En la superficie, todo enmudeció, mientras recordábamos, y no de buena manera, aquello de “retiemble en su centro la tierra”.
Enseguida, el silencio. Entonces –dijimos– todo terminó, y salimos al patio para escuchar que debíamos volver a casa, ese lugar que creíamos seguro e iluminado, y que pronto descubriríamos en ruinas.
Era la mañana del 19 de septiembre de 1985.
Ese día, entre todo lo que vivimos, hay algunos recuerdos especiales. No fueron los funcionarios, ni los partidos políticos, ni las ONGs, quienes salieron a las calles a extender la mano.
Nunca supe, por ejemplo, el nombre de las dos personas que llegaron a mi casa para preguntar, de parte de la familia (a más de dos mil kilómetros de distancia), si todos estábamos bien. No pude contar el número de bolsas que cientos de estudiantes acomodamos, rápido y con seria concentración, para armar almuerzos destinados a los socorristas y voluntarios que acudían a remover escombros.
Recuerdo, entre los miles de mensajes personales que se emitieron por radio abierta y banda civil, las ofertas de equipo, ropa, albergue, medicinas, agua, teléfono, disponibles para quien lo necesitara. Hubo incluso una constructora que ofrecía tractores y grúas, sin esperar más que un voluntario responsable capacitado para manejarlos.
Sí, había escombros y destrucción. Hubo más al día siguiente, casi 36 horas después, cuando llegó la fuerte réplica y pensamos en los voluntarios, en los amigos que estaban ayudando. En todos los que esperaban ayuda y sintieron que la tierra se movía otra vez.

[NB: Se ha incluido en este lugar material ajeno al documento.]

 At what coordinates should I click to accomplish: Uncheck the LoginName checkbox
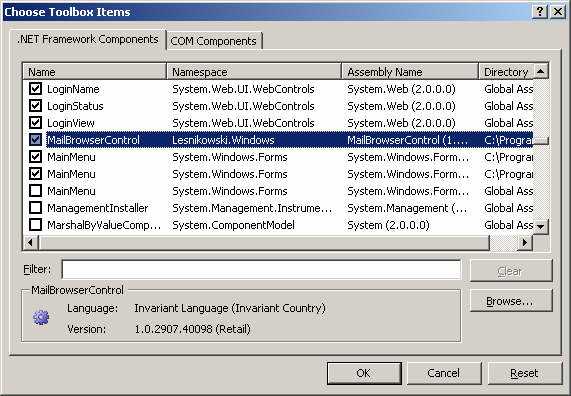click(x=35, y=89)
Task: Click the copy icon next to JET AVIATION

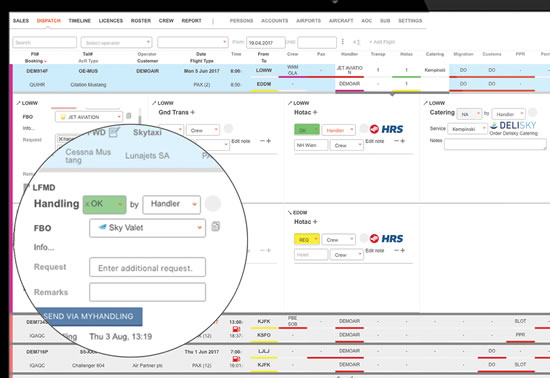Action: pyautogui.click(x=129, y=116)
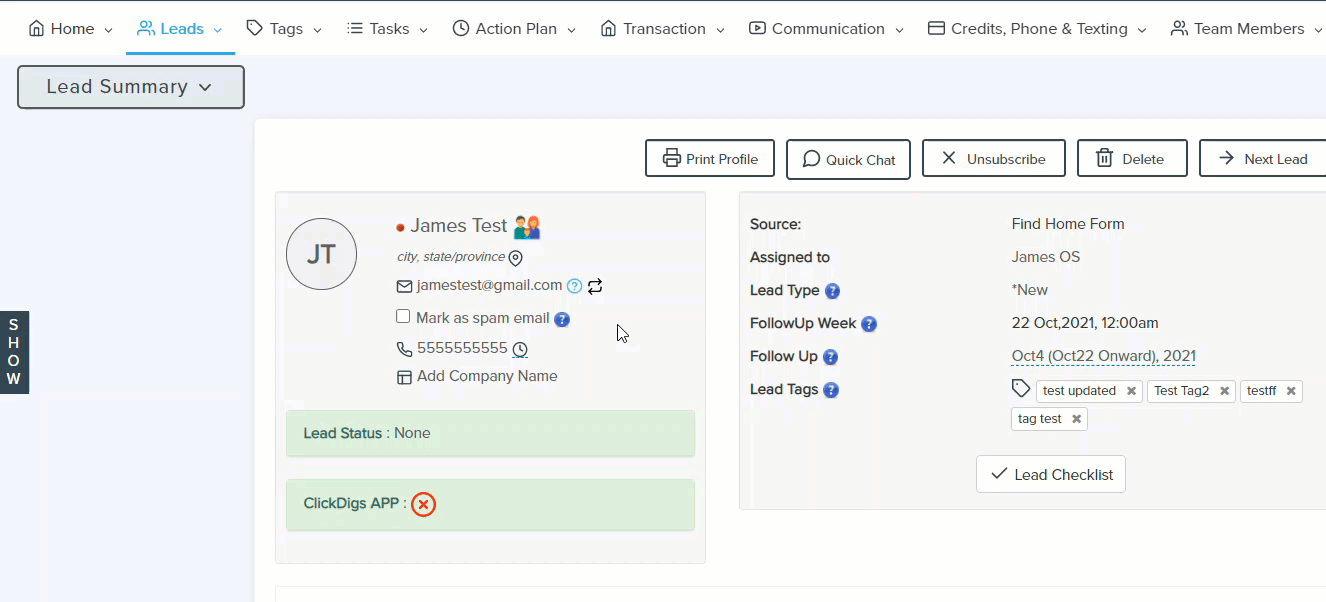The height and width of the screenshot is (602, 1326).
Task: Remove the 'test updated' tag
Action: pyautogui.click(x=1131, y=392)
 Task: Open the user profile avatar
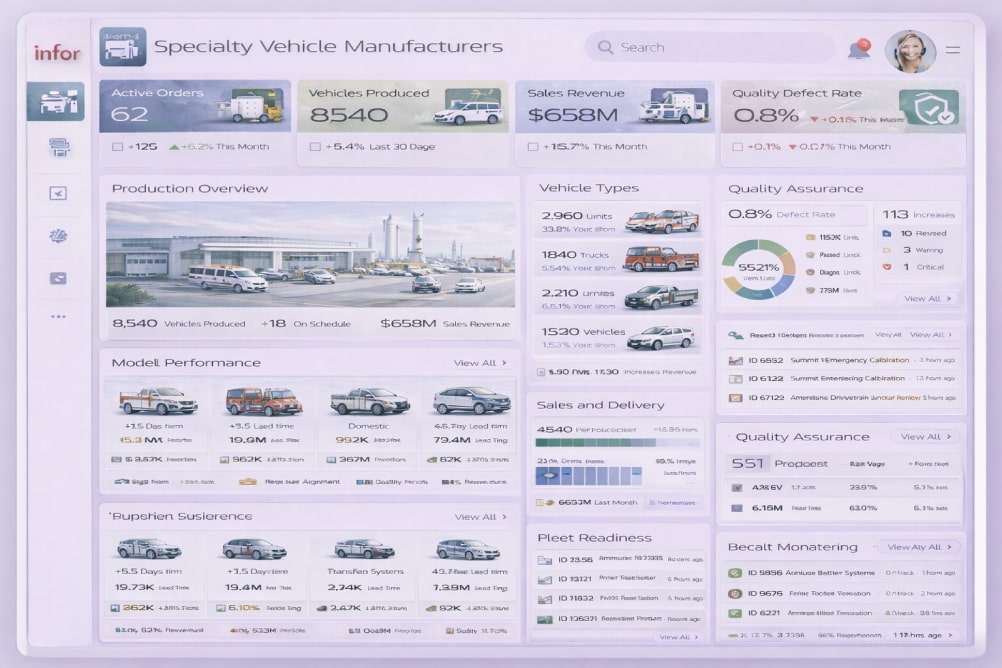tap(909, 49)
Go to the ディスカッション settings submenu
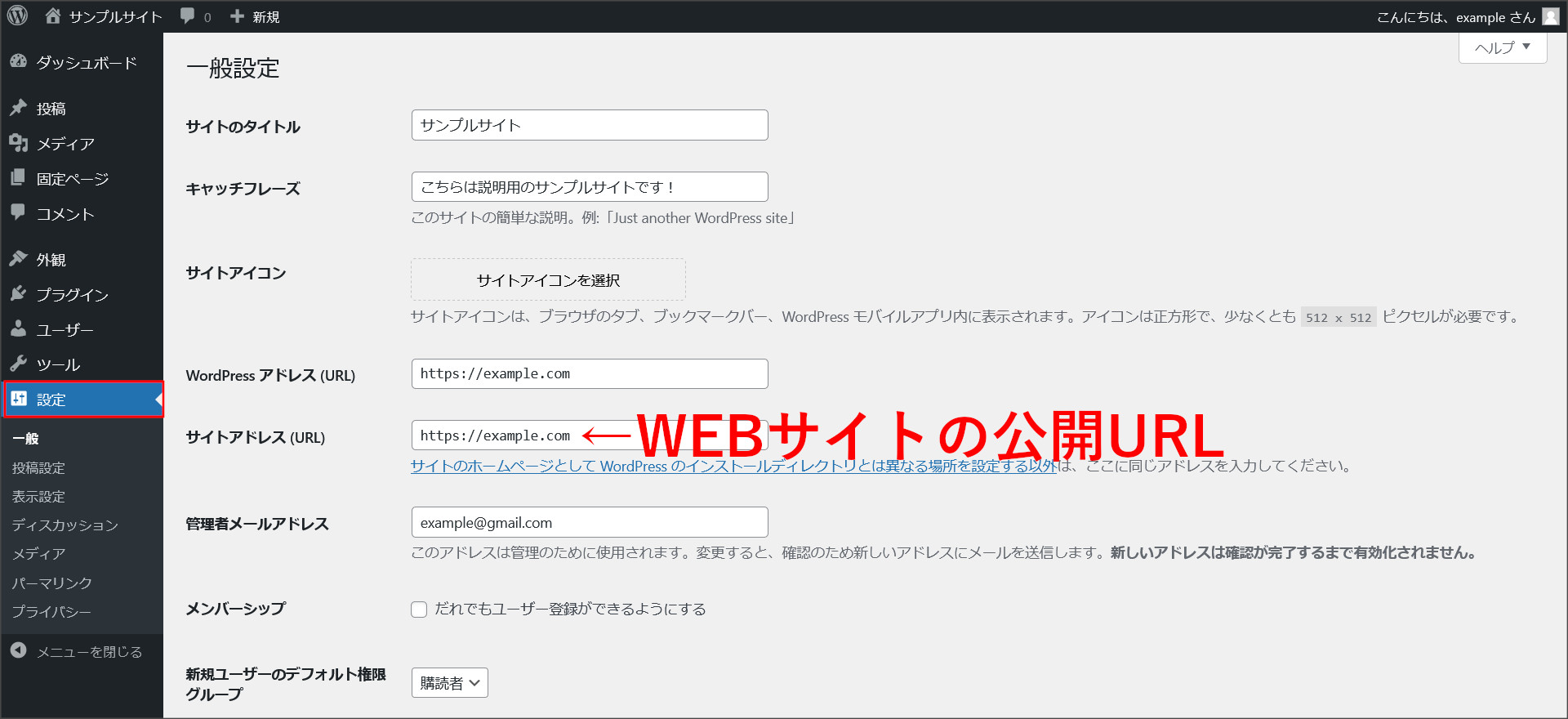1568x719 pixels. [65, 525]
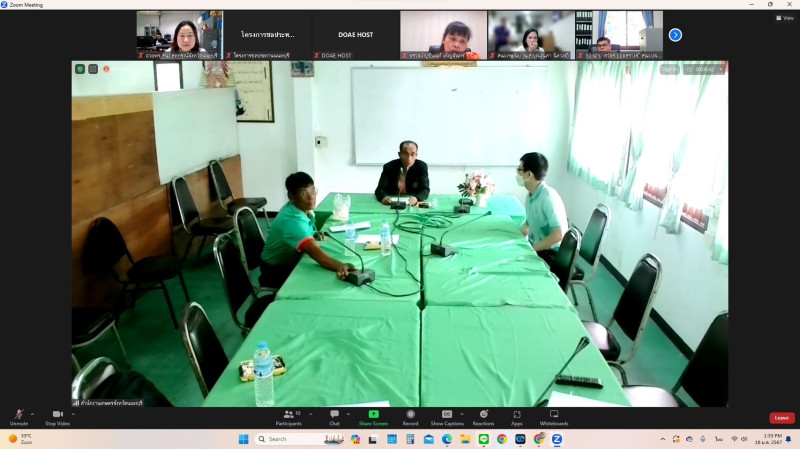Open the Chat panel
Viewport: 800px width, 449px height.
click(334, 415)
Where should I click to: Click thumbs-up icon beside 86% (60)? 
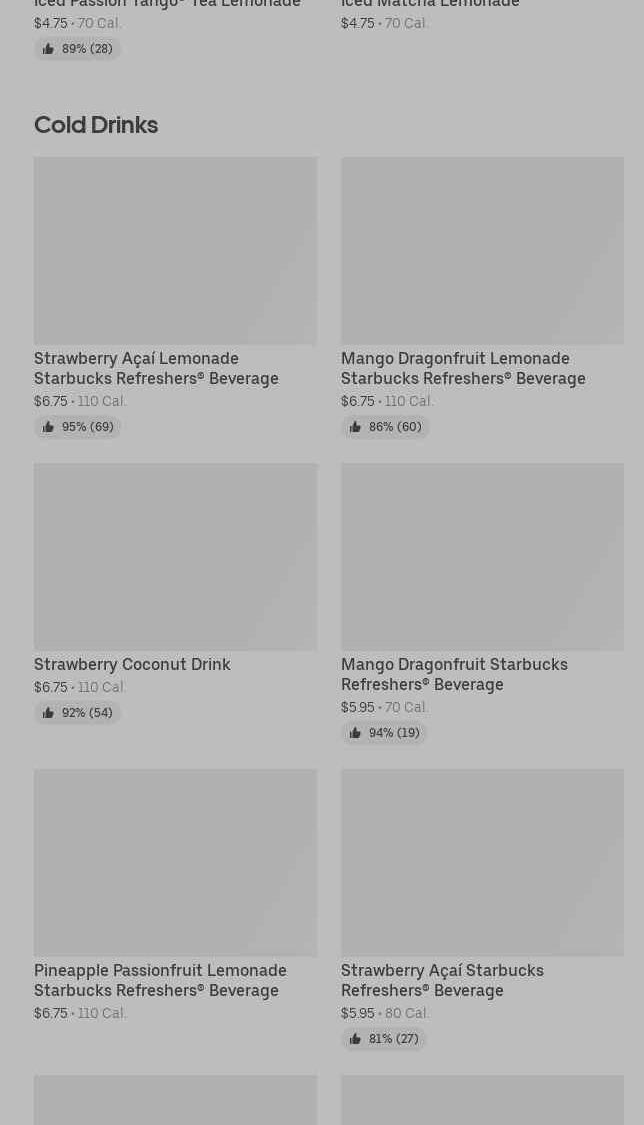(355, 427)
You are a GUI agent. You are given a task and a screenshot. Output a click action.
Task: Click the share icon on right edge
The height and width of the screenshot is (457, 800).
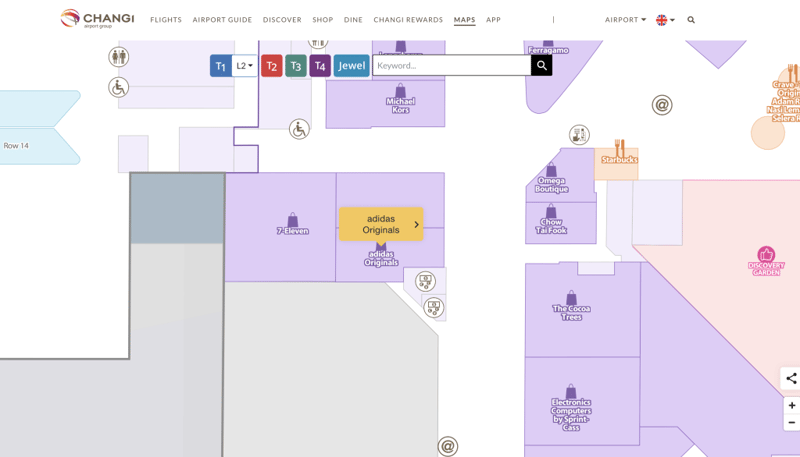coord(791,378)
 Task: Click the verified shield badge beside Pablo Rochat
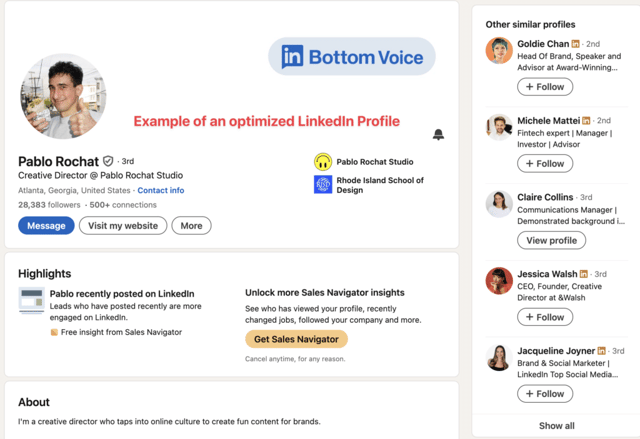coord(108,161)
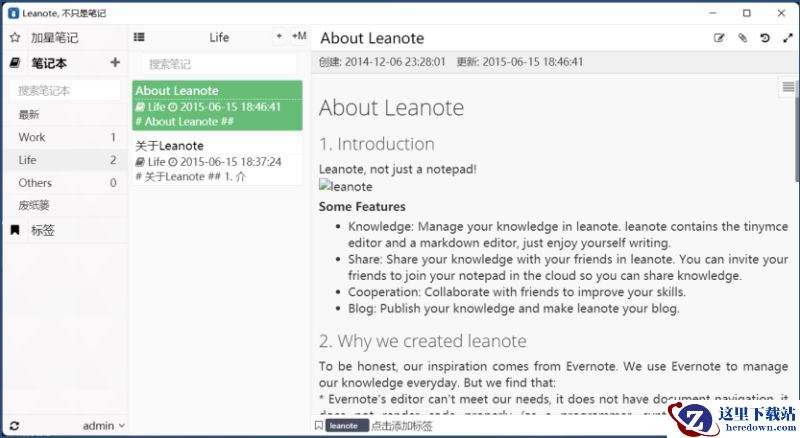Create a new note with plus button
The height and width of the screenshot is (438, 800).
click(279, 36)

Hace 26 años de eso, y lo recuerdo con absoluta claridad: aunque teníamos miedo, aunque aquellos que tenían la obligación de protegernos estaban paralizados (por el miedo, por la corrupción, por el desconcierto, por el egoísmo), los desconocidos salimos a nuestras calles en ruinas, a nuestra ciudad llena de temor, muerte y dolor, “para ver qué podíamos hacer”.
Y lo hicimos. Por eso seguimos adelante.
26 años después, sigue habiendo ruinas y dolor. También estamos los desconocidos, como ayer. Para guardar memoria de lo que vivimos; para lograr, en todos esos lugares hoy heridos, lo que logramos entonces. Porque para enfrentar de nuevo la muerte, corrupción y parálisis que nos rodean no hace falta (espero) que la tierra tiemble otra vez.